1400 words, worth 30% of your mark, and due in class on November 17, 2011. Late essays will lose 2% a day, including both days of the weekend. Although email was a convenient way to submit first essays during the October holidays, soft copies will not be accepted this time around. Please arrange to produce and deliver a hard copy of your essay.
Whereas the first essay provided you with a venue, now it is up to you to narrow the breadth of a book into manageable venues. Do not try to be comprehensive; there is not space to cover everything. Rather, choose a few rich scenes and close read them with an issue/problem in mind. How do the particular formal elements in each scene influence your understanding of the issue/problem you are investigating? Since each venue will have a unique formal composition, then what does venue b reveal that venue a cannot? Doing justice to the words themselves is once again of primary importance, only now your close reading skills will need to be sustained over the course of a longer paper. Those skills are using evidence, slowing down, spending time, and being specific.
All papers require MLA formatting and citation (7th ed).

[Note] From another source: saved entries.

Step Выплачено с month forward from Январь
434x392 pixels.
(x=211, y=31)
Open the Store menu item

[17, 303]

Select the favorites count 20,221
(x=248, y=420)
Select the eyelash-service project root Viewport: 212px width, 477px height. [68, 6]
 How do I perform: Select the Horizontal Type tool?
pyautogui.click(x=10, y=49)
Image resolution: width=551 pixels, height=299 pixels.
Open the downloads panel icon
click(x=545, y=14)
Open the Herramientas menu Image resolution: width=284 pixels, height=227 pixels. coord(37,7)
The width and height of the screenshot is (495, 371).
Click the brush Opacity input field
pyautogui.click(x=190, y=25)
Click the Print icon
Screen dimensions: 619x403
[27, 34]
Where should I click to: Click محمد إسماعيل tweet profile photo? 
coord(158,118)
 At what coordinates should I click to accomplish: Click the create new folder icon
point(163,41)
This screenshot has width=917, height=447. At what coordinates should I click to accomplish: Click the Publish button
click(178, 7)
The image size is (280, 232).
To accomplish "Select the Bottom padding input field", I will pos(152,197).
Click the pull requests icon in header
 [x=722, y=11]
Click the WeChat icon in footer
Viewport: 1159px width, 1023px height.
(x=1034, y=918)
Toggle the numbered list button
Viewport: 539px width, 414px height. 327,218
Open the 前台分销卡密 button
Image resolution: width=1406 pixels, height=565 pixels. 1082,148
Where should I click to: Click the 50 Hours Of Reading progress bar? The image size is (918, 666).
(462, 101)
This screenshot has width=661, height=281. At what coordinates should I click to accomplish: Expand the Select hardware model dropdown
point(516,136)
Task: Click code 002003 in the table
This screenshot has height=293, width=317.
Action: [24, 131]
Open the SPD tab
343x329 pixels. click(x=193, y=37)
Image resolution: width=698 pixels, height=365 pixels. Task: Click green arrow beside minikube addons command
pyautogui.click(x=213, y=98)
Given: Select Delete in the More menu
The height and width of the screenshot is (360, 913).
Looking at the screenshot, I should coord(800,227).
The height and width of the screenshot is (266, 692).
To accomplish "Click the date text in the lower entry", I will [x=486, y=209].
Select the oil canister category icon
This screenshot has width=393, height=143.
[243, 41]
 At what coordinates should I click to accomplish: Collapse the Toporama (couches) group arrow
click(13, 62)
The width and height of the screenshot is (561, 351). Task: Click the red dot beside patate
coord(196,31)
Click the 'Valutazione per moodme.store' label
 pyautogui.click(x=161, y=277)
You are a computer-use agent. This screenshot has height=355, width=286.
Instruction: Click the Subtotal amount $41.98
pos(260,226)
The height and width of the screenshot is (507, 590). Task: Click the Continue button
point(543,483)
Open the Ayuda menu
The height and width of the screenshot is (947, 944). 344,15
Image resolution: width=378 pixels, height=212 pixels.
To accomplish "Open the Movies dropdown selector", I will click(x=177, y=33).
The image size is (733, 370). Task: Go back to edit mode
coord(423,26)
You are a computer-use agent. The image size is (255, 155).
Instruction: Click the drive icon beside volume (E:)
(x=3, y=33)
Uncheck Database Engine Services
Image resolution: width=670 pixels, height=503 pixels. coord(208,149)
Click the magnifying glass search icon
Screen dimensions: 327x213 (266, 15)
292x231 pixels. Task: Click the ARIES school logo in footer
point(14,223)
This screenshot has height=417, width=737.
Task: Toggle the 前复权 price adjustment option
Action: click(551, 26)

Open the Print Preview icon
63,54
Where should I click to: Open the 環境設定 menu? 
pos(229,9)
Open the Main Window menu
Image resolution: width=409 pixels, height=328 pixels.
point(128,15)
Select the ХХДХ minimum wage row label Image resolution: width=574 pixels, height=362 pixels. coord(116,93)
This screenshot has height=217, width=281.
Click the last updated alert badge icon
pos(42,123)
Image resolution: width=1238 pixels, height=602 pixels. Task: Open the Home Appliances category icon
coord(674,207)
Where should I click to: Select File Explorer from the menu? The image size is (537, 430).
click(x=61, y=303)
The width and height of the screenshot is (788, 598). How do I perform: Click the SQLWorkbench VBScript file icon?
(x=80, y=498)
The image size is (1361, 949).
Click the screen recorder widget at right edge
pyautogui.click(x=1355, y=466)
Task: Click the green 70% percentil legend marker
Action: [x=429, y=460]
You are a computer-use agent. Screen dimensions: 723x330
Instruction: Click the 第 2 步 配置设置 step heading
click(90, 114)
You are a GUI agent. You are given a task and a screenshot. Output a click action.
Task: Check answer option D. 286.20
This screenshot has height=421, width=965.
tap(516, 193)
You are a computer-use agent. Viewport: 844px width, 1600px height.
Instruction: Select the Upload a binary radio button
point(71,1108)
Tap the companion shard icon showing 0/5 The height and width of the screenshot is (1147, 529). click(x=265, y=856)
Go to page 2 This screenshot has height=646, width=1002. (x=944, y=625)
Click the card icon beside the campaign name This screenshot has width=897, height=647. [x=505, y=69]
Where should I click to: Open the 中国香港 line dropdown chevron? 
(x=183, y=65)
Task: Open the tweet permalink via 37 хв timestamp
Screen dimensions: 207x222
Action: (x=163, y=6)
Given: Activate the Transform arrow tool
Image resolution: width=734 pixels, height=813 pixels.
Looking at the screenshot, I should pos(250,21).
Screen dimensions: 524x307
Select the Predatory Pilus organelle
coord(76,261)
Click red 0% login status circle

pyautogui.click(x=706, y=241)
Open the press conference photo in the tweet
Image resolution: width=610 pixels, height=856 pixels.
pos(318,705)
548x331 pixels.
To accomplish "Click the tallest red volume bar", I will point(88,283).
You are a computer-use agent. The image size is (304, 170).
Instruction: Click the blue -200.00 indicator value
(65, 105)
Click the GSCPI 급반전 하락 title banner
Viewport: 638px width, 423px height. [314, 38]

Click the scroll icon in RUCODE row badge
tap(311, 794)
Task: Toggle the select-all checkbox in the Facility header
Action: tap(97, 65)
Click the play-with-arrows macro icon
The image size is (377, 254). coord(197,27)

1. Just who is Frederick Douglass? Make an argument about Douglass’s narrator and what we might call his plural forms of self-presentation. Pay particular attention to the ironies and even paradoxes of his personae. Avoid simply cataloguing ironies. Instead, question and put pressure on a select few of them.
2. What are the benefits and limitations of the fragment in Ruth Hall? While it is obvious that the vignettes in first half of the novel restrict Ruth’s self-expression, what does the fragment offer Fanny Fern in the second half? When does a vignette amplify ambiguity, and why? When does a vignette taunt you, and why? What if fragmentation simply means broken and isolated?
3. Spend time with a few examples of the entertaining and obfuscating qualities of the narrative voice in either Ruth Hall or Pudd’nhead Wilson. When do the methods of storytelling outweigh the contents of the story? In other words, why is the how greater than the what? Why are we forced to savor certain events, and conversely what are we being lured away from?
4. Make an argument about how nature or the natural is constructed in Douglass, Fern, or Twain: does natural overlap with proper, what does natural oppose, how is this opposition conveyed, what values are placed on each side, and by whom? Stick to the text’s own terms. You might want to consider how Douglass represents his masters and overseers, or how Fern talks about love and sorrow, or how Twain is concerned with legacies and reputations.
5. Using either “Song of Myself” or Whitman’s preface to Leaves of Grass (5-24), make an argument about how figurative language (metaphor, metonymy, synecdoche) interacts with non-figurative or “pointing” language (words like “now,” “here,” “there,” “I,” “you,” and “it”).